A parliamentary commission reviewed documents provided by investigators regarding the business interests of Gennady Gudkov, deputy head of the Just Russia party, deciding that Gudkov broke the law by combining work in business and public service.
“There are grounds for ending Gudkov’s mandate,” the head of the parliament’s committee overseeing deputies’ declarations of income and properties Vladimir Vasilyev, also a member of the majority United Russia party, was quoted as saying by his party’s website.
Gudkov’s ouster will now be voted on by parliament and is likely to be approved as the Duma is still dominated by United Russia which votes overwhelmingly for Kremlin-approved directives.
Gudkov, 56, has called the initiative against him a “farce” pushed by the Kremlin ahead of the mass opposition protest planned for September 15.
Half of the majority party deputies own multimillion-dollar businesses, he said, arguing that he pulled out of his business interests that included private security before taking office.

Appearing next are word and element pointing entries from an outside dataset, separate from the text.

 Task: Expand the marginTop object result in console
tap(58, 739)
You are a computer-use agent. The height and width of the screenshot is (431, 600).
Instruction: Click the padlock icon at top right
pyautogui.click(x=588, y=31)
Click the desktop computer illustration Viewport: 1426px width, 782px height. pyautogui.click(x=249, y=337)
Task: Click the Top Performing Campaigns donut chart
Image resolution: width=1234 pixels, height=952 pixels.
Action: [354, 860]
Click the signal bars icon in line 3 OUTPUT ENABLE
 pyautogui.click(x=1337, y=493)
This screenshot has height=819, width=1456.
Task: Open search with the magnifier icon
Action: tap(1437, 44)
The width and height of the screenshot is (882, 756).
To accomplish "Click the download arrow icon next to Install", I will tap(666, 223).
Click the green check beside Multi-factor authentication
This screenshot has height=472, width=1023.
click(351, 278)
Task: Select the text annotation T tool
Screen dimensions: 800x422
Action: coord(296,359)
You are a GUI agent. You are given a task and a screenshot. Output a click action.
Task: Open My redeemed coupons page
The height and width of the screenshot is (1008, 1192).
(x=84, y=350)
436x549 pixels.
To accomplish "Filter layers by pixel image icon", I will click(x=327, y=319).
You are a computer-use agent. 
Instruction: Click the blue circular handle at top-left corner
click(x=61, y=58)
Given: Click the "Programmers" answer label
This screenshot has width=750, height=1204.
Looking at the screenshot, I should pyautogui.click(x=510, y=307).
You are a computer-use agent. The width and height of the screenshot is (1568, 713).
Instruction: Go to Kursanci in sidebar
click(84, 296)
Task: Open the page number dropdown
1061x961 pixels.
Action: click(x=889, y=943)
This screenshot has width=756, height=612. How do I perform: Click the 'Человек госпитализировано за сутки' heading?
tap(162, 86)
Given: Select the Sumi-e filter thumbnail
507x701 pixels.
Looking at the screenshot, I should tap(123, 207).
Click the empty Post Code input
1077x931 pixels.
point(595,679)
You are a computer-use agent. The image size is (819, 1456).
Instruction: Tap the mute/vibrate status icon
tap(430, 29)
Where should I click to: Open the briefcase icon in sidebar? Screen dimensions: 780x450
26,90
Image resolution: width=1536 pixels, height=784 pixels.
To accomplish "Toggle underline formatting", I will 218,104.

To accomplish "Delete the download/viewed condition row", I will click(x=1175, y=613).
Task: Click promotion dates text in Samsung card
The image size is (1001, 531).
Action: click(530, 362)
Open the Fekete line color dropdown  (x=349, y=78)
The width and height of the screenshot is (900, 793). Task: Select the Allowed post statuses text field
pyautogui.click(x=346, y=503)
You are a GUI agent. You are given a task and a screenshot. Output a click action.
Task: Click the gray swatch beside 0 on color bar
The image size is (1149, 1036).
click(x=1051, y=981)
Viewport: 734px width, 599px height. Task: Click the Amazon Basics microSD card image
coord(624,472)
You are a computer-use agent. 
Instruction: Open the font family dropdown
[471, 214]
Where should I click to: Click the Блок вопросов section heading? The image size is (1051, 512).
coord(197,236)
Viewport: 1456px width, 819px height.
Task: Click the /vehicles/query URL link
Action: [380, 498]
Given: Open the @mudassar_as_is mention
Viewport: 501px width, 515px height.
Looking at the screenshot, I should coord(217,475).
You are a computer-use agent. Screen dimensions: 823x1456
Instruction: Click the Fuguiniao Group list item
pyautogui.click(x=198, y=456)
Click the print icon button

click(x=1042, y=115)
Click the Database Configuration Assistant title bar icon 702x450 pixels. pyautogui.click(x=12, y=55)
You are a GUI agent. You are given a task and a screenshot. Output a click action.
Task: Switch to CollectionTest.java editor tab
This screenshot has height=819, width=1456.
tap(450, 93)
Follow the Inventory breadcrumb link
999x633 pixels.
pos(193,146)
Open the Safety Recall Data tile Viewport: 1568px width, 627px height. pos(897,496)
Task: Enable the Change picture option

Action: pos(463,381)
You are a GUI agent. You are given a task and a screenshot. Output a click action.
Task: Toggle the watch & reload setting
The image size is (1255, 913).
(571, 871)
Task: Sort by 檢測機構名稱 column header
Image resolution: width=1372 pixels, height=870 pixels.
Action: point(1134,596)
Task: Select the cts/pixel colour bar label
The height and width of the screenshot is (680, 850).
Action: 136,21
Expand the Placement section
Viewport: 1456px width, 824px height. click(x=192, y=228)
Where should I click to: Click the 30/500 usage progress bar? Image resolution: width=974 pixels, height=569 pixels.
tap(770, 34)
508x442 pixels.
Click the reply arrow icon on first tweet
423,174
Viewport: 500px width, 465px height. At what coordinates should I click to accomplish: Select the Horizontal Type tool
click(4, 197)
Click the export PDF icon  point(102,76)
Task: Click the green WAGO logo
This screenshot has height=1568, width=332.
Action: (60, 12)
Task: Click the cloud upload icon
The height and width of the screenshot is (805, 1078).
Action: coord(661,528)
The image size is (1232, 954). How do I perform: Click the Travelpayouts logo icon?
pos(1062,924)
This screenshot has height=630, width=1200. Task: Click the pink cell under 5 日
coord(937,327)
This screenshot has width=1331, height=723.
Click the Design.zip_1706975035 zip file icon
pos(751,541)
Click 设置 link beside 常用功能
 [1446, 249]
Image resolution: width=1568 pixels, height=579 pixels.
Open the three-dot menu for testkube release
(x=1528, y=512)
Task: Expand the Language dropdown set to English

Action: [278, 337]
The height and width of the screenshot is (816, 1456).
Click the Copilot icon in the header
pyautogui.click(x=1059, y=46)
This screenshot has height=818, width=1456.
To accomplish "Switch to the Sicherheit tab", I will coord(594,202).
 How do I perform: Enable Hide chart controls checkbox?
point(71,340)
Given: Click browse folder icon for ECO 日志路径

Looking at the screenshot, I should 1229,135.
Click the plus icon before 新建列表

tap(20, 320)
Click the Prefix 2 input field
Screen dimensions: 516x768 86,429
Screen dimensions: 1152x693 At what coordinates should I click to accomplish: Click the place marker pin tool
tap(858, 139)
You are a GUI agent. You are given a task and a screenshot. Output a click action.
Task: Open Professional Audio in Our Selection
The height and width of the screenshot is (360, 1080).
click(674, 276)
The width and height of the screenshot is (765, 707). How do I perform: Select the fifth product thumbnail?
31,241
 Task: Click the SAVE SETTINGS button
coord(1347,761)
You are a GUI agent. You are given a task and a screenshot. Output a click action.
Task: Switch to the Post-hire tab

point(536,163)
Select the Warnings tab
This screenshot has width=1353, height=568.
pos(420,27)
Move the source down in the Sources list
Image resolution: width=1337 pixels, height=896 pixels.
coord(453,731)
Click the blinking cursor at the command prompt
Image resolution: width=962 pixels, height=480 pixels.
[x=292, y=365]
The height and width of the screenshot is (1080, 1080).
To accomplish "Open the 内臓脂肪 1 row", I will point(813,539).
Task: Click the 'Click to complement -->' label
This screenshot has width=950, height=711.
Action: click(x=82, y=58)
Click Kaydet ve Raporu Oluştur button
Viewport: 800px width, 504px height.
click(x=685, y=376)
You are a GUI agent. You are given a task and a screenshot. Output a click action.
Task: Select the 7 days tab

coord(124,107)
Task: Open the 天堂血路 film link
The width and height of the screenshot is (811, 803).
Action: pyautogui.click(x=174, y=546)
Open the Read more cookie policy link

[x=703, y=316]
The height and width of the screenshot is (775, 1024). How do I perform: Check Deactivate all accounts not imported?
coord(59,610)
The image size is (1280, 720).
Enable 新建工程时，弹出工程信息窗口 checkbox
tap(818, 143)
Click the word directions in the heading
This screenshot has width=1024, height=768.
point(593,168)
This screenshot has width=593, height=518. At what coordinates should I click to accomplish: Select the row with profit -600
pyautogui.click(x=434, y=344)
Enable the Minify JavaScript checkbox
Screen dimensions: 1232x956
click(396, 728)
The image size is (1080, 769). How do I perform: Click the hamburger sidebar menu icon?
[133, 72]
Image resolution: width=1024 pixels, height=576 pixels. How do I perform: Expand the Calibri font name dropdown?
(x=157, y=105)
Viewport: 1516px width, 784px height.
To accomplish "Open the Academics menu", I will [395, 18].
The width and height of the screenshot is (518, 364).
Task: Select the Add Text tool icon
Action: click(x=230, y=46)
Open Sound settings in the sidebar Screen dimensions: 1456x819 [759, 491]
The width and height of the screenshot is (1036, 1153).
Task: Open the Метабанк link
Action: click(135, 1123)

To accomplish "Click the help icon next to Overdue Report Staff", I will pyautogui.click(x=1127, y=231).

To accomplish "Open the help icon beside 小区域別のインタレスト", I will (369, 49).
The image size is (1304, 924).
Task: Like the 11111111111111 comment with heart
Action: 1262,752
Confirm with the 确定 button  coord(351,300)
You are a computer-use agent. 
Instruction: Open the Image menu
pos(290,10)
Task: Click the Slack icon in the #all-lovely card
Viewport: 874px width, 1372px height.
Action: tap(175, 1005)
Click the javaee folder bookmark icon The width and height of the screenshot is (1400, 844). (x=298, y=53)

“This is a settling of scores,” he told Dozhd television channel last week. “Only a court ruling can take a deputy out of the Duma against his will… It’s an extrajudicial reprisal and I have no way to defend myself.”
It was not clear Monday when the parliament will vote on taking away the mandate of Gudkov, who is not yet officially under any criminal investigation
It was not clear Monday when the parliament will vote on taking away the mandate of Gudkov, who is not yet officially under any criminal investigation.
Other opposition deputies, including Gudkov’s son Dmitry, have launched a campaign to expose the multimillion dollar properties and business assets of United Russia lawmakers, calling them “golden pretzels”.
Gudkov is a product of the Soviet establishment and even worked at the KGB in the Moscow region in the 1980s.
He started a career in the parliament in 2001, and was a member of United Russia for several years before switching to populist Just Russia, gradually becoming one of the Kremlin’s most vocal critics in the Duma.